I suppose that I should have expected it, should have foreseen the horrors. Once 'Knock Out' became ubiquitous in the suburban landscape of America and moved beyond usefulness to cliché, I should have known that this paradigm-changing rose was inevitably destined to be even more misused, abused, and perverted; to ultimately be used in manners so hideous as to defy the imagination of gardeners born with a vestige of good taste.
I was still shocked, however, to stumble across the mutilated specimens shown here, these professionally scalped and shaped green rectangles and balls that I fleetingly mistook at first glance for privet or yews. These, my friends, are not evergreens, yews, privet, or box. I was horrified to realize that these monstrosities were 'Knock Out' roses, identifiable by the sparse murky red blooms visible at the back of the rectangular-shaped specimen. For a fleeting moment that recognition caused me to reach for my eyes in a fruitless effort to gouge out the offending images from my soul, but alas, I was too late, my sensibilities pushed over into the abyss, plunging into the bottomless pit of 'Knock Out' purgatory.
What was he or she thinking, this misguided landscaper? I assume this job was "professionally" done since these misshapen demons lay next to the door and walkway of a large medical center whose working doctors and nurses are not likely to moonlight as hedge-trimming psychopaths. But these blobs were even trimmed "wrong" as hedges; the tops and sides wider than the bottom, shading out the lower leaves and destining them to naked stems and thorns. Why remove the blooms? 'Knock Out' cycles rapidly enough that spent blooms go unnoticed amid the off-red tapestry of current flowers. Does no one realize the value of orange rose hips for winter appeal? Where do we go next to misuse this rose? 'Knock Out' topiary? A nice 'Knock Out' elephant with a red saddle on its back and a red stripe along its trunk? A 'Knock Out' clown face with bright red hair?

---

[Try it]
In the piece on 'Knock Out' roses, take everything from "What was he" down to "bright red hair?" and write it out again, swapping "psychopaths" for "maniacs".

(Stored items)
---

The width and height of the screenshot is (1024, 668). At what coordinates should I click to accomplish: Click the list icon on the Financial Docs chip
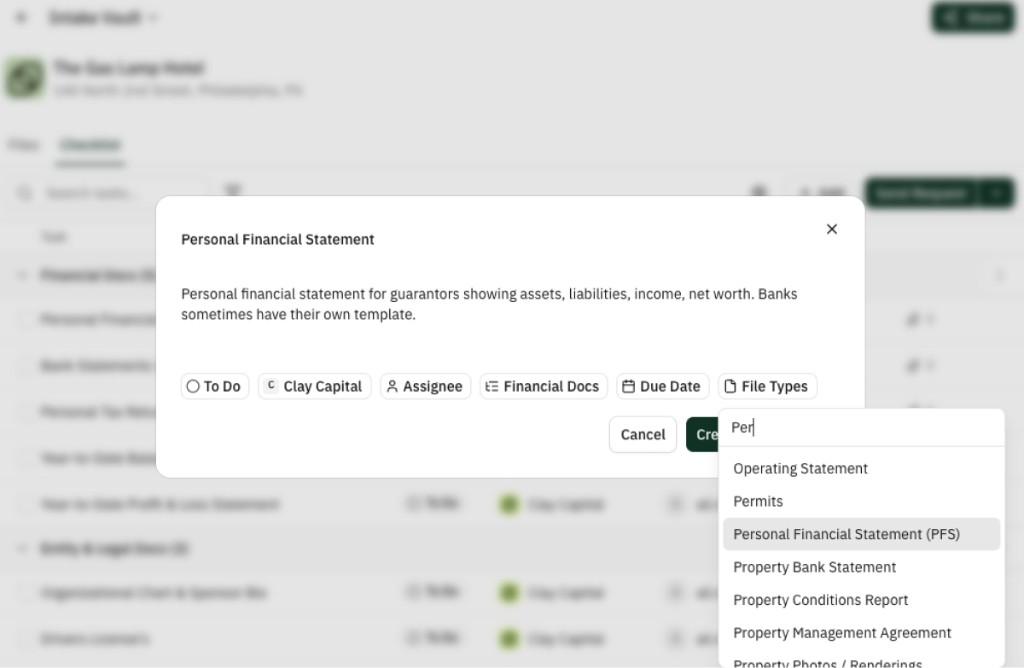(493, 386)
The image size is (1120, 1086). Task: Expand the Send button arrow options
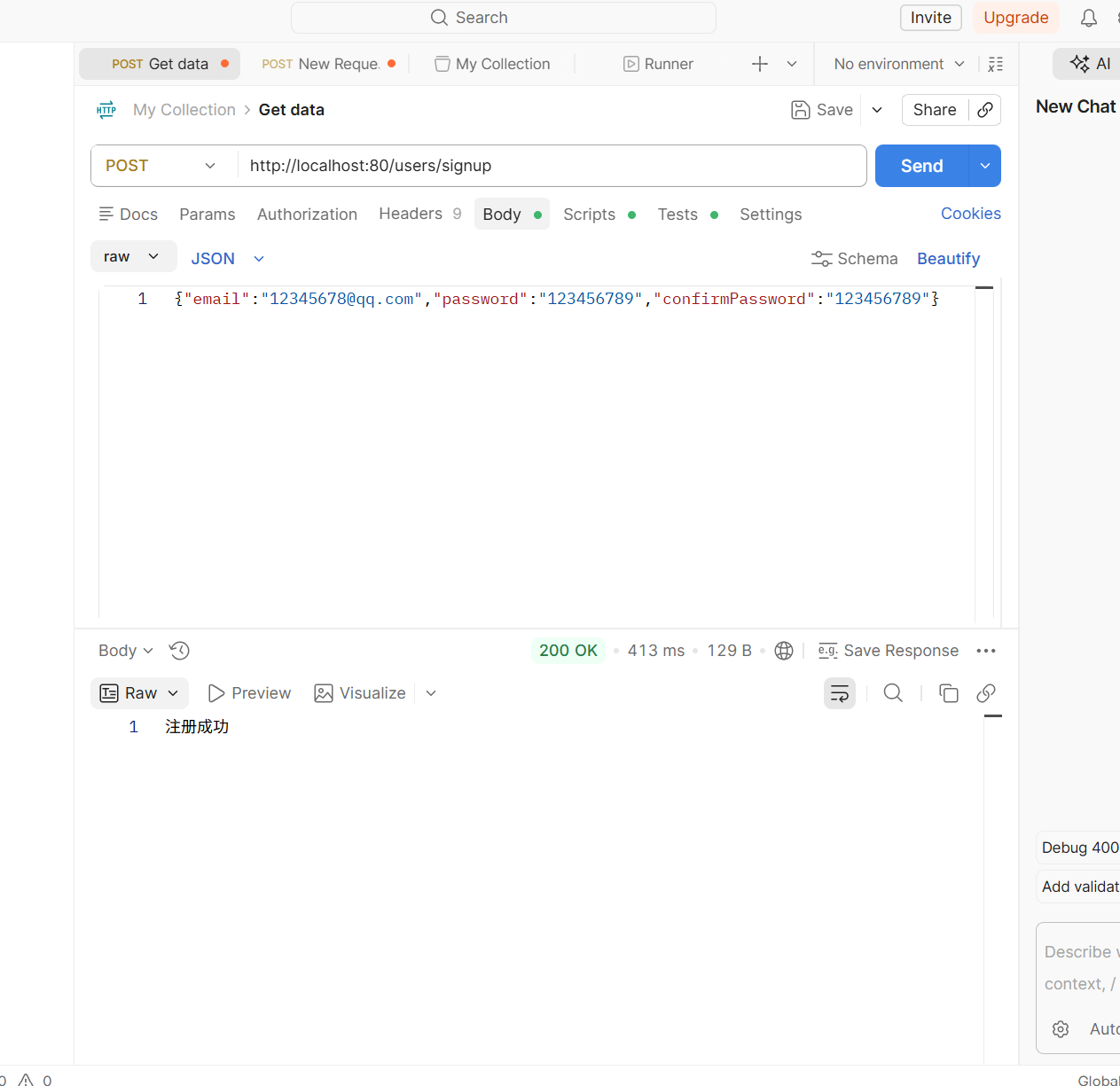point(985,166)
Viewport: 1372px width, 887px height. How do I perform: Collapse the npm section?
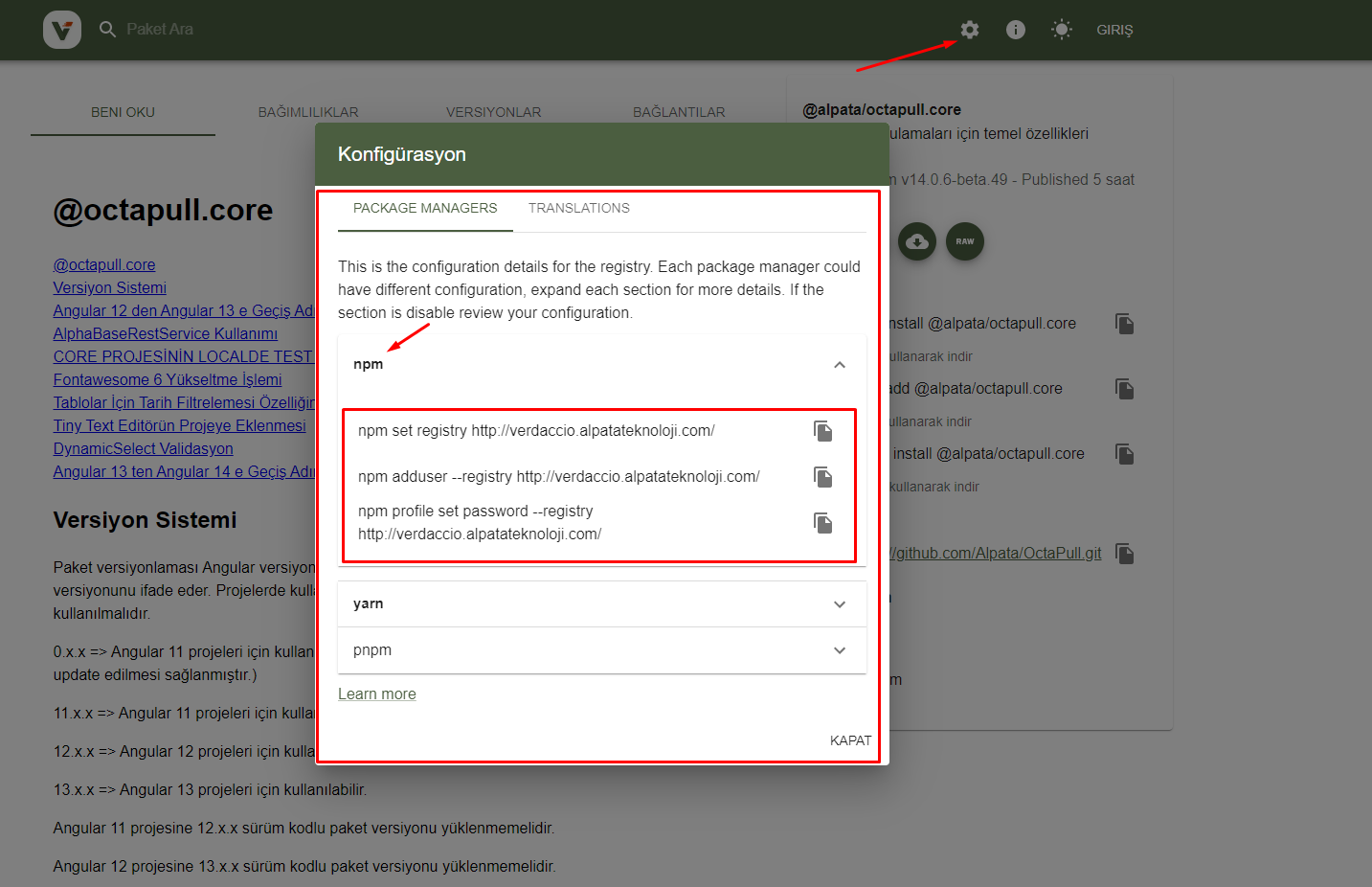[839, 365]
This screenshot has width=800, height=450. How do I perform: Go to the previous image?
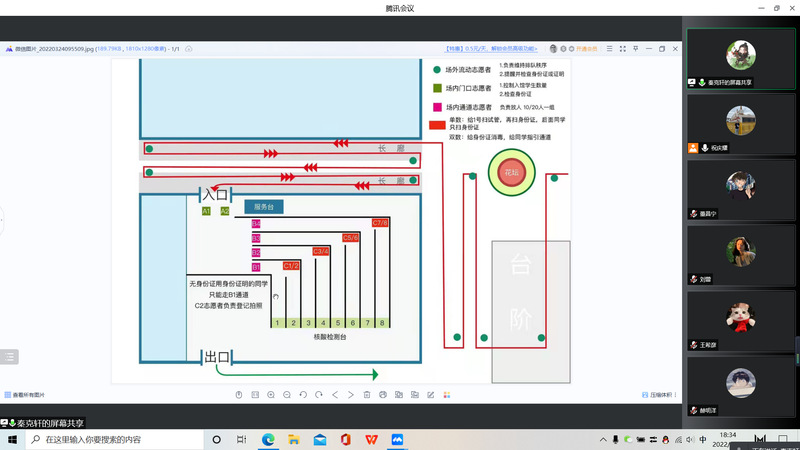coord(335,395)
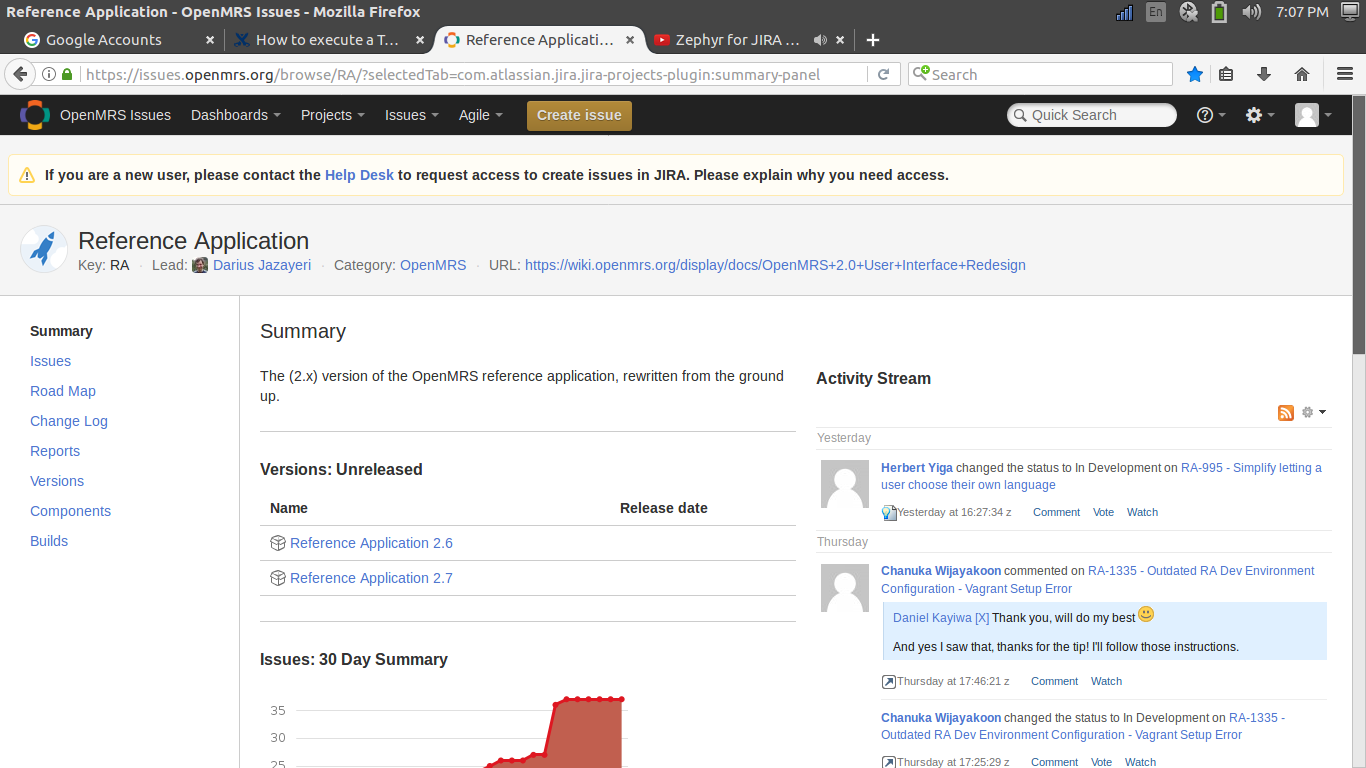Open the Agile dropdown menu
Viewport: 1366px width, 768px height.
[480, 115]
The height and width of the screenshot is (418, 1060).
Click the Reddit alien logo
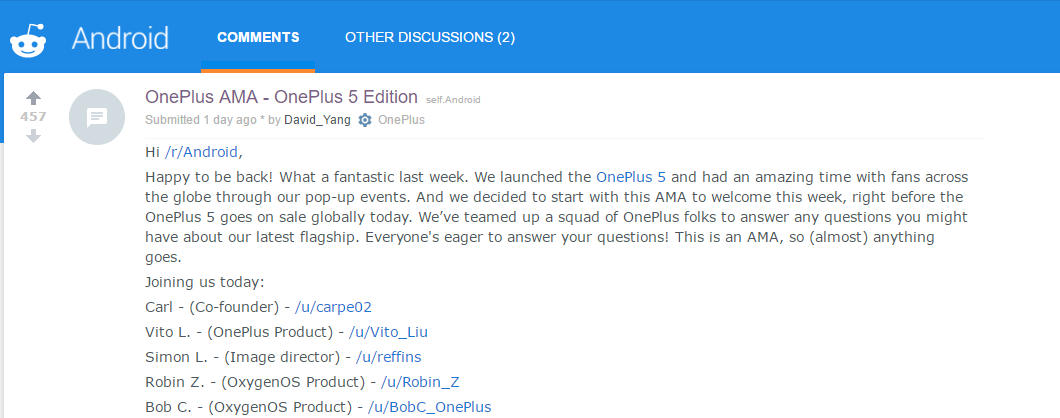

---

[Your solution]
What was he or she thinking, this misguided landscaper? I assume this job was "professionally" done since these misshapen demons lay next to the door and walkway of a large medical center whose working doctors and nurses are not likely to moonlight as hedge-trimming maniacs. But these blobs were even trimmed "wrong" as hedges; the tops and sides wider than the bottom, shading out the lower leaves and destining them to naked stems and thorns. Why remove the blooms? 'Knock Out' cycles rapidly enough that spent blooms go unnoticed amid the off-red tapestry of current flowers. Does no one realize the value of orange rose hips for winter appeal? Where do we go next to misuse this rose? 'Knock Out' topiary? A nice 'Knock Out' elephant with a red saddle on its back and a red stripe along its trunk? A 'Knock Out' clown face with bright red hair?